Mesa: Geo-Replicated, Near Real-Time, Scalable Data Warehousing

Mesa: Geo-Replicated, Near Real-Time, Scalable Data Warehousing – Google 2014

Mesa is another in the tapestry of systems that support Google’s advertising business. Previously editions of The Morning Paper have covered Photon, Spanner, F1, and F1’s online schema update mechanism.

Mesa is a highly scalable analytic data warehousing system that stores critical measurement data related to Google’s Internet advertising business… Mesa handles petabytes of data, processes millions of row updates per second, and serves billions of queries that fetch trillions of rows per day. Mesa is geo-replicated across multiple datacenters and provides consistent and repeatable query answers at low latency, even when an entire datacenter fails.

The size of Google’s datasets keeps on growing – “the demand for more detailed and fine-grained information leads to tremendous growth in the data size.” One of the largest production datasets grew by 5x over a 24-month period, with a similar increase in CPU costs. This all makes the design of a data warehouse solution pretty challenging. As well as scaling to trillions of rows and petabytes of data, the system also has to support both low-latency point queries for live customer reports, and queries from reporting tools that send millions of queries and fetch billions of rows per day. Oh, and we need atomic updates, near real-time update throughput, and…

For business and legal reasons, this system must return consistent and correct data.
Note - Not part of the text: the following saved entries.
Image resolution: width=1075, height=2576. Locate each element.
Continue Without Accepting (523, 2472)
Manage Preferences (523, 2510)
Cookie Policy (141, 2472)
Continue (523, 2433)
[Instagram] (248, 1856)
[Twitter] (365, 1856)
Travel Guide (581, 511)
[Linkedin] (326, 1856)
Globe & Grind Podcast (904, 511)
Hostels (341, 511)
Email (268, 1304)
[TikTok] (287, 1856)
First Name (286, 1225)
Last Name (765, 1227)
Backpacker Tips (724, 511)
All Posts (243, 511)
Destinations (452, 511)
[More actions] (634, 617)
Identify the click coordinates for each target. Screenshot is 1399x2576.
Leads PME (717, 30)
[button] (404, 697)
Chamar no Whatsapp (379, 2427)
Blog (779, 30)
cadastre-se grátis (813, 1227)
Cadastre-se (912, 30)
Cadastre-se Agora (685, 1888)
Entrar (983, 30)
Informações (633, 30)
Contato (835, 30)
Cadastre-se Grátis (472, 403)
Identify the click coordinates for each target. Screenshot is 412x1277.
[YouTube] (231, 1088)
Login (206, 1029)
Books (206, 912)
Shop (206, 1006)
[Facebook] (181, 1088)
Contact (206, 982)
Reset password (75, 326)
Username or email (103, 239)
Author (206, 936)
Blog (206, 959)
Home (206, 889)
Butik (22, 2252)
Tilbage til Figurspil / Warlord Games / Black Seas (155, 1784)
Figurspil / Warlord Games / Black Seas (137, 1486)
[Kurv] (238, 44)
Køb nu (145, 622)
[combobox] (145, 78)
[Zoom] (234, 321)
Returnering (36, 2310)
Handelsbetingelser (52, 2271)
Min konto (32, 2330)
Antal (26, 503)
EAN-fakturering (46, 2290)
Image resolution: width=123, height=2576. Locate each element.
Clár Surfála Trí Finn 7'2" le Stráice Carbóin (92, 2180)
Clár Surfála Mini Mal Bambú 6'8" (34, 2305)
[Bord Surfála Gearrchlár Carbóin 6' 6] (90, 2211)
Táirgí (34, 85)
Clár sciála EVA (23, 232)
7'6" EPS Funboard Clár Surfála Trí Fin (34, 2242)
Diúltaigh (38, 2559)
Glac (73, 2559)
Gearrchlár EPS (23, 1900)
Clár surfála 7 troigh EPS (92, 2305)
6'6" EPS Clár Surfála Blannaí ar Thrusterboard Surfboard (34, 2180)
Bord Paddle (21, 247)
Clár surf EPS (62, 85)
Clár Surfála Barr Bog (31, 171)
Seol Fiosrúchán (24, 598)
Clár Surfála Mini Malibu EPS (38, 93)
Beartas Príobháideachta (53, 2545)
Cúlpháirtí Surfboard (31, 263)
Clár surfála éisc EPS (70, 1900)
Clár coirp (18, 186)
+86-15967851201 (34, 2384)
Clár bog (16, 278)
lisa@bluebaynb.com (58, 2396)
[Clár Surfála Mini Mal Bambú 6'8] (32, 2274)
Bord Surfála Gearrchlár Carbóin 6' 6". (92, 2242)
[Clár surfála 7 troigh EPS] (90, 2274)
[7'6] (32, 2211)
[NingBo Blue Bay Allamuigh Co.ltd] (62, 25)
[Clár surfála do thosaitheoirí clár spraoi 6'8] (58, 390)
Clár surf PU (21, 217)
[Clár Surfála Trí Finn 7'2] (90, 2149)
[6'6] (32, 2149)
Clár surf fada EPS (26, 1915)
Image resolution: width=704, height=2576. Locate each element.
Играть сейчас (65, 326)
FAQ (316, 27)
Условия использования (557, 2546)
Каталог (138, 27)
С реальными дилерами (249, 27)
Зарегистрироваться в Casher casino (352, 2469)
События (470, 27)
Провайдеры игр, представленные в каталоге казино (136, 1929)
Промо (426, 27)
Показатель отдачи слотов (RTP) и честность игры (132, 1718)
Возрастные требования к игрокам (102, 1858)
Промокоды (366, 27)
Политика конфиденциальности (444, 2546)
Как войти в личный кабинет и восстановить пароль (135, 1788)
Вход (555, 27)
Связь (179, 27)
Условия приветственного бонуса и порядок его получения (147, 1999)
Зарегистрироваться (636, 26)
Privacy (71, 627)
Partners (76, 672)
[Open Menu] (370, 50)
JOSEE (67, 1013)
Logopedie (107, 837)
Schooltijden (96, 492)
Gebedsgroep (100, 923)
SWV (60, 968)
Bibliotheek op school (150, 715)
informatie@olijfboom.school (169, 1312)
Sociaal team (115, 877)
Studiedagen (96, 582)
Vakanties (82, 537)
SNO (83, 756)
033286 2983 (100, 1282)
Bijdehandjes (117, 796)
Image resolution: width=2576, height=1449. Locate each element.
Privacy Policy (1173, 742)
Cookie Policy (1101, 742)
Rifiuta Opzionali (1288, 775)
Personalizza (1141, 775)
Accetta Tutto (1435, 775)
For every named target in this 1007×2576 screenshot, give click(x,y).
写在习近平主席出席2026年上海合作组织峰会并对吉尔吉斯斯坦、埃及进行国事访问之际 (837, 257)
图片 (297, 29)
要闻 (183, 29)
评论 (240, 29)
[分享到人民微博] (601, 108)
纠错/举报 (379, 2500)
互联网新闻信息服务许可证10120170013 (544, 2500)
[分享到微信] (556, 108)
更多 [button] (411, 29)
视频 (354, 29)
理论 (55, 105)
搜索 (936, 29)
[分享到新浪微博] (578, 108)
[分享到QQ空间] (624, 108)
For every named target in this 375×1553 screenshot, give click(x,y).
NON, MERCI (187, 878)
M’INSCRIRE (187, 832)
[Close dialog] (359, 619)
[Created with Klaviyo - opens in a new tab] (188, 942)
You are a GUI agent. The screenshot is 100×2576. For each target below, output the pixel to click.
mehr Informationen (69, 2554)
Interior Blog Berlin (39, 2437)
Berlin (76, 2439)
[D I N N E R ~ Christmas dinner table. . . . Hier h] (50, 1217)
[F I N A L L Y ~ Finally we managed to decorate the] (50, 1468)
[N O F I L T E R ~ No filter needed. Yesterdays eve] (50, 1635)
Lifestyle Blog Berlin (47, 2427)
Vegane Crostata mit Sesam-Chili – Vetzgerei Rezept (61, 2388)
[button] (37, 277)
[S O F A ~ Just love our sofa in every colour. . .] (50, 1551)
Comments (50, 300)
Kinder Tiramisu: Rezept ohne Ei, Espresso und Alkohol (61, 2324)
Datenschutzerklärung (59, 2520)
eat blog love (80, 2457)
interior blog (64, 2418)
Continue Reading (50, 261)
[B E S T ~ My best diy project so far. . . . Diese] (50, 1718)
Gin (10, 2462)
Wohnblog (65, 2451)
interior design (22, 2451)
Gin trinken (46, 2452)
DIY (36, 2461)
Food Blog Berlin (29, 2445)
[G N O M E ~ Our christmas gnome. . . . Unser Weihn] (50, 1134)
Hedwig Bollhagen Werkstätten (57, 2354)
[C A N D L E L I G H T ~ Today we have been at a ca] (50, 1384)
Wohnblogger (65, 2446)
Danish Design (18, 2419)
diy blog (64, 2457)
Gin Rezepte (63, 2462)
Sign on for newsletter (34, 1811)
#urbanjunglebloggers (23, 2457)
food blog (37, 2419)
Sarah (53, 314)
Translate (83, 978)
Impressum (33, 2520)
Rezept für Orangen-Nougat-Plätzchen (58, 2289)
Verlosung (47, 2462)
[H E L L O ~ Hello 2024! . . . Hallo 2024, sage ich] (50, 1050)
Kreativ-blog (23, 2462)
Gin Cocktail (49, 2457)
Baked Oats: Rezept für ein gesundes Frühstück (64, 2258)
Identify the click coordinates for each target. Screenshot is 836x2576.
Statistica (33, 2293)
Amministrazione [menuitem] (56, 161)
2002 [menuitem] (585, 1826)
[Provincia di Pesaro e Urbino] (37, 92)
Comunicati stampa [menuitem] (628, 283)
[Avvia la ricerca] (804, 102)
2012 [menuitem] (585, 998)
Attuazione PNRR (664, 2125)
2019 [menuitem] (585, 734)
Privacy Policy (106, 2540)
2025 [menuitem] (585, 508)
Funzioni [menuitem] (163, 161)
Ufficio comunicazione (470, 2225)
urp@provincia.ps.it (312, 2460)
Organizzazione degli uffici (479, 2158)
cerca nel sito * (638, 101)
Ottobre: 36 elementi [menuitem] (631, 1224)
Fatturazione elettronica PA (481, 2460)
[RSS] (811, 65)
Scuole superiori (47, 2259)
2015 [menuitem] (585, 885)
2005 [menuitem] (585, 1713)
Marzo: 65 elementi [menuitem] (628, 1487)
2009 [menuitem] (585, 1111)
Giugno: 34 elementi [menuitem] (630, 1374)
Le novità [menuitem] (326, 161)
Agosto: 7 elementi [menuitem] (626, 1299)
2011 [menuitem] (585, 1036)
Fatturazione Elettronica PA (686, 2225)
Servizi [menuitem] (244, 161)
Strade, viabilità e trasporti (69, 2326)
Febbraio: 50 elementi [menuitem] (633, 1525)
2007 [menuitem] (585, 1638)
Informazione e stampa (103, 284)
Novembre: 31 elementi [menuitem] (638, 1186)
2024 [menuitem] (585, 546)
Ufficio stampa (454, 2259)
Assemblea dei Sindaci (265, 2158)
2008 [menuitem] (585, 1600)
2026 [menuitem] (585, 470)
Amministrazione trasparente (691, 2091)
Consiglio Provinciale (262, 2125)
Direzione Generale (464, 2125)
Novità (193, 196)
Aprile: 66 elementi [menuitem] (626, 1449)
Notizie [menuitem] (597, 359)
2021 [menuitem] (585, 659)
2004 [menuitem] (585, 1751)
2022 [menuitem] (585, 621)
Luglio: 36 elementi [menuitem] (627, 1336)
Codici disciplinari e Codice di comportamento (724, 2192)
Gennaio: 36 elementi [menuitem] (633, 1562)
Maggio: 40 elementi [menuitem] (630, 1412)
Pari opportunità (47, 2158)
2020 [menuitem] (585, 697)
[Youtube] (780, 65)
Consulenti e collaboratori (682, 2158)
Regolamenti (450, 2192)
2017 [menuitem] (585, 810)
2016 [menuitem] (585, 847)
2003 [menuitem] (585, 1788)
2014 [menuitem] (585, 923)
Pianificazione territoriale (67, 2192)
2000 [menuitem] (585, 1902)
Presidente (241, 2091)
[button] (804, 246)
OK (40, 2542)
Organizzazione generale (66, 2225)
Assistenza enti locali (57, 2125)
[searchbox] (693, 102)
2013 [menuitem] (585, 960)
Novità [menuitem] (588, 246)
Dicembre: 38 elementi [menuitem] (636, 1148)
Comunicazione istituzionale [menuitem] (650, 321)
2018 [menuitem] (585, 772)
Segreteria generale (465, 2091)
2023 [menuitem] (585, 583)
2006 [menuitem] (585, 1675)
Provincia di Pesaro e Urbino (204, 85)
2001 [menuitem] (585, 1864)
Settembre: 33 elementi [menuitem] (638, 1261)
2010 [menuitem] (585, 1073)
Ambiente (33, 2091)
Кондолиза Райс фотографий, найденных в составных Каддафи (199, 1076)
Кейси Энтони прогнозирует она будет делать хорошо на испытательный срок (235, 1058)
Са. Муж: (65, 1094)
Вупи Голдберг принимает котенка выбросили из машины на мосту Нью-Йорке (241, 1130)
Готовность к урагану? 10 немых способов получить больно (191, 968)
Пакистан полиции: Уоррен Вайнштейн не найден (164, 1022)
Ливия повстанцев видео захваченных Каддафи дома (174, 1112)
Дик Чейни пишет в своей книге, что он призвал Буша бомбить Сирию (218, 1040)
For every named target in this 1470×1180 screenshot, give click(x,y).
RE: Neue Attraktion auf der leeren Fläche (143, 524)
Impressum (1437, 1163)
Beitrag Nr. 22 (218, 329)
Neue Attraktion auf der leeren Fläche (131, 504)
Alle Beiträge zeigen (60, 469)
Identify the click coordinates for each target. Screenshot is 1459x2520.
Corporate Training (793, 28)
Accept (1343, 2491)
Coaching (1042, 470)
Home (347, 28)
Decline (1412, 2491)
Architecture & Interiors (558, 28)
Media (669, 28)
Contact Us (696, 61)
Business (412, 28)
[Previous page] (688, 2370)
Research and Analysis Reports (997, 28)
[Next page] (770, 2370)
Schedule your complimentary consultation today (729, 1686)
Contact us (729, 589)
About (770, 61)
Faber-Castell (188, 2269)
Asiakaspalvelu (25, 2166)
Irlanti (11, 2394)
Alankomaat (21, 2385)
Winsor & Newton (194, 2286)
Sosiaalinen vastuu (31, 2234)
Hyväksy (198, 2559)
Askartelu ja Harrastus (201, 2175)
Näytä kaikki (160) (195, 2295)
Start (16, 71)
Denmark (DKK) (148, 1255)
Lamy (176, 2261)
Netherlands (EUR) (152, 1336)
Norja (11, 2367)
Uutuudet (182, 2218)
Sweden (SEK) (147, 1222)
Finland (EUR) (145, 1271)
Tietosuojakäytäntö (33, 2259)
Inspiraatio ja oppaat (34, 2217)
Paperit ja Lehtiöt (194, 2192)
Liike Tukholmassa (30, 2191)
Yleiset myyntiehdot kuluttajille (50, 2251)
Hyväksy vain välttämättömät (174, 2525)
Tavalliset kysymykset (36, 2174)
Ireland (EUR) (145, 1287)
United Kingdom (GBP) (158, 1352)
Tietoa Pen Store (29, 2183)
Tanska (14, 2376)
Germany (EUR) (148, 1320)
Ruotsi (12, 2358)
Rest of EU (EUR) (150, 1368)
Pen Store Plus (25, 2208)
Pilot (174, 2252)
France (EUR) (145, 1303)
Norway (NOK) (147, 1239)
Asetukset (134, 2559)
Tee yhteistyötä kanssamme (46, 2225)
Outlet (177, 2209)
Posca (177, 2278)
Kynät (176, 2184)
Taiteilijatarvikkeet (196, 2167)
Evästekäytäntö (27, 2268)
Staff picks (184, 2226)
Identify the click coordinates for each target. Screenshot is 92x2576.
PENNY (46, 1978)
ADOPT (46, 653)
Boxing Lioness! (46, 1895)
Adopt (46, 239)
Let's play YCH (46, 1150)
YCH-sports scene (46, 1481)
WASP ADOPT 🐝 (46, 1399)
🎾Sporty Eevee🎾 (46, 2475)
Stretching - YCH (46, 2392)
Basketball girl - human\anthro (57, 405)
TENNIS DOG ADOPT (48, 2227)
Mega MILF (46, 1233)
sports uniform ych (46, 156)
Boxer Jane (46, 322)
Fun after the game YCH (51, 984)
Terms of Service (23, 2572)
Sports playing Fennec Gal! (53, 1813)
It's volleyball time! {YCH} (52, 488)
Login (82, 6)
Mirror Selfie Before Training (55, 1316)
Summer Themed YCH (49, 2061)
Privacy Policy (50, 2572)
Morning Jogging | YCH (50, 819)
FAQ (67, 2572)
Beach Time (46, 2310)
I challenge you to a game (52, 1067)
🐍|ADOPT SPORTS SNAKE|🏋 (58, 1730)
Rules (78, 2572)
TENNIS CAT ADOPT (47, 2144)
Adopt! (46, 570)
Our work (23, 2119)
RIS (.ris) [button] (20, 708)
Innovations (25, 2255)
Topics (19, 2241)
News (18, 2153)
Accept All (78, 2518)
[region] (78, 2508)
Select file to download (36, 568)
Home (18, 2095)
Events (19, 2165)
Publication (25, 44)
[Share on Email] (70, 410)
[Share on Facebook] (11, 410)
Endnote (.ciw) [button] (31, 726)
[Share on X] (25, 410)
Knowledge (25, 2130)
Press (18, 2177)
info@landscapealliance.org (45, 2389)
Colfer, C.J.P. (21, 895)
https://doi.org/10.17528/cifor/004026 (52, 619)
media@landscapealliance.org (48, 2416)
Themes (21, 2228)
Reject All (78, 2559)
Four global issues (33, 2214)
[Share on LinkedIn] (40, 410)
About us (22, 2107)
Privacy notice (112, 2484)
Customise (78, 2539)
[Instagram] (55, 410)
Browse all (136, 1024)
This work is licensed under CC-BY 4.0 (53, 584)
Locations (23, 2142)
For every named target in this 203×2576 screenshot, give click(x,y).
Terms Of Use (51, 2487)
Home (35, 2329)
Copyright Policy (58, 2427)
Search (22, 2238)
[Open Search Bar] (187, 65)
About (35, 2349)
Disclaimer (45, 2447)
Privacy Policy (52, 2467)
We require strong consistency and repeatable query results even if a query involves multiple datacenters.

Mesa builds on top of Colossus (Google File System successor), BigTable and MapReduce, but neither any existing commercial solution nor Google’s own BigTable, Megastore, Spanner or F1 were sufficent as-is.

Mesa’s tables require an aggregation function for every individual value column, which is specified in the schema. This enables a ‘delta’ mechanism to periodically compress individual updates.

Mesa pre-aggregates certain versioned data and stores it using deltas…

Deltas aggregate information in a version interval. Updates are incorporated into Mesa as singleton deltas, and deltas can be merged over time as needed.

Mesa allows users to query at a particular version for only a limited time period (e.g., 24 hours). This implies that versions that are older than this time period can be aggregated into a base delta (or, more simply, a base) with version [0,B] for some base version B ≥ 0, and after that any other deltas [V1,V2] with 0 ≤ V1 ≤ V2 ≤ B can be deleted. This process is called base compaction.

Cumulative compaction is used to merge deltas above the base for more efficient query processing.

The delta compaction policy determines the set of deltas maintained by Mesa at any point in time… Mesa currently uses a variation of the two level delta pol-icy in production that uses multiple levels of cumulative deltas. For recent versions, the cumulative deltas compact a small number of singletons, and for older versions the cu-mulative deltas compact a larger number of versions.

Updates are processed in batches, typically at a frequency of every few minutes.

Mesa uses a multi-versioned approach. Mesa applies updates in order by version number, ensuring atomicity by always incorporating an update entirely before moving on to the next update. Users can never see any effects from a partially incorporated update.

Mesa is geo-replicated. Each Mesa instance resides in a single datacenter and stores a separate copy of the data.

The committer assigns each update batch a new version number and publishes all metadata associated with the update (e.g., the locations of the files containing the update data) to the versions database, a globally replicated and consistent data store build on top of the Paxos consensus.

The versioning mechanism is key to avoiding locks and hence to high performance:

Mesa’s update mechanism design has interesting performance implications. First, since all new queries are issued against the committed version and updates are applied in batches, Mesa does not require any locking between queries and updates. Second, all update data is incorporated asynchronously by the various Mesa instances, with only meta-data passing through the synchronously replicated Paxos-based versions database. Together, these two properties allow Mesa to simultaneously achieve very high query and update throughputs.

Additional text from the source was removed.